BERLIN, May 16 (Xinhua) — German Chancellor Angela Merkel emphasized that she felt an increased sense of responsibility for Europe during an interview with the German newspaper Sueddeutsche Zeitung on Thursday.
“Many people, including myself, are worried about Europe. This gives me an even greater sense of responsibility to take care of the fate of this Europe of ours together with others,” said Merkel.
Merkel’s comments fueled speculation about a possible move for the German Chancellor to an important post in the European Union (EU) in the near future.
European Commission President Jean-Claude Juncker recently made it clear that he thought it conceivable that Merkel could assume a role at European level after her time as Chancellor.
“I cannot imagine at all that Angela Merkel would disappear into oblivion,” Juncker told the Funke Media Group at the end of April. With a view to a possible EU office for Merkel, Juncker added that “she would be highly qualified.”
On Thursday, the German Chancellor also discussed her good relationship with French President Emmanuel Macron.
Although Merkel admitted differences of opinion with Macron during the interview, she felt that their relationship was unchanged.
“Of course, we are wrestling with each other. There are differences in mentality between us and differences in our understanding of roles,” she noted.
Similarly, on Wednesday evening, the French President said with regard to Germany that he believed “in fruitful confrontation, in other words, proposing to test one’s partner.”
Speaking in Paris, Macron said “we must be able to accept momentary differences of opinion, not be in complete agreement on everything.”
In her interview with the German newspaper Thursday, Merkel emphasized that Germany and France nonetheless “naturally” agreed on the broader lines and always found compromises.
“In this way we are doing a lot for Europe, even today,” the German Chancellor said about her relationship with Macron.
Merkel rejected the accusation that, in comparison to Macron, she provided less impetus for European policy, saying that together, they “always find a middle ground.”
As an example, Merkel cited the “enormous progress” in Germany’s and France’s common defense policy.
Back in November, France and Germany announced they would develop a fighter plane and a tank together.
“It is a great mutual compliment and a sign of trust if one relies more on each other in defense policy,” Merkel said.

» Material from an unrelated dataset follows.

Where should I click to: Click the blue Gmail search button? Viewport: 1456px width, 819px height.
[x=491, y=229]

Looking back at the past five years, she described “Britain’s decision to withdraw from the EU” as the most important turning point for Europe.

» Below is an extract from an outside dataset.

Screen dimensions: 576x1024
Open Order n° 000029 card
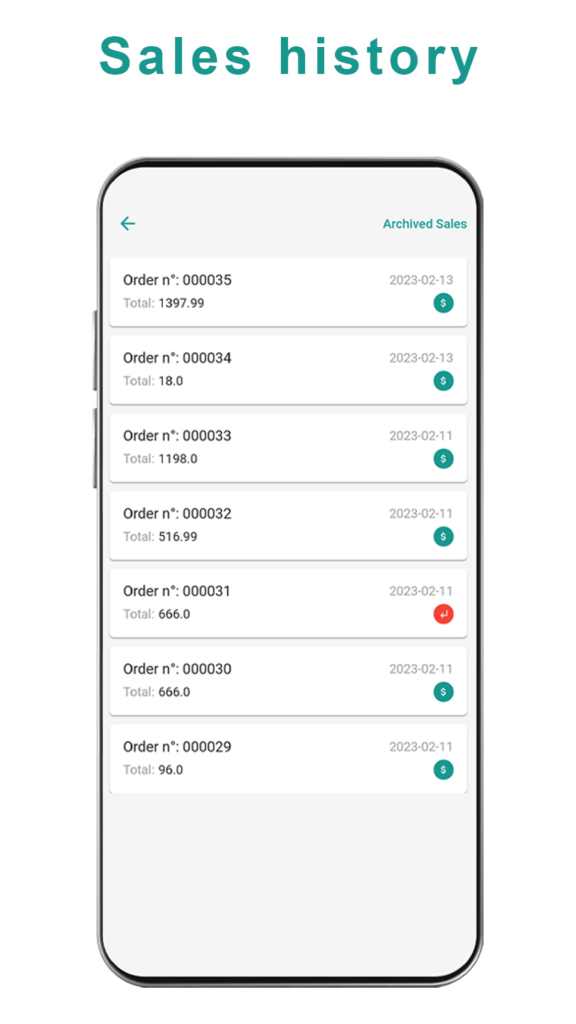[288, 758]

Merkel also referred to the euro crisis and refugee crisis as major challenges but defended her response to them.
“If we had not acted or had acted completely differently in the euro crisis and the refugee crisis, I think the consequences would have been much worse than some problems today,” Merkel said.
These decisions were not made on the drawing board, but were “answers to real life”. In particular, “when almost 70 million people worldwide are fleeing, it was understandable that Europe had to deal with at least a million of them,” stressed Merkel.

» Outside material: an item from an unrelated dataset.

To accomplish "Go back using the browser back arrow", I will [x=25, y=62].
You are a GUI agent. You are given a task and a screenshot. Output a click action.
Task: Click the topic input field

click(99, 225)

The German Chancellor said she understood that this could lead to “social controversies” but that they needed to be dealt with.
Overall, Merkel emphasized that there was “no doubt that Europe must reposition itself in a changed world.”
Looking ahead, she warned that “if Europe could no longer be founded on a future-oriented foundation, the work for peace would also be in danger more quickly than one would think.”
For Merkel, the “material foundations” of Germany and Europe are essential because without them, “we will neither be able to meet our social nor our ecological demands, nor will we be able to help other states.”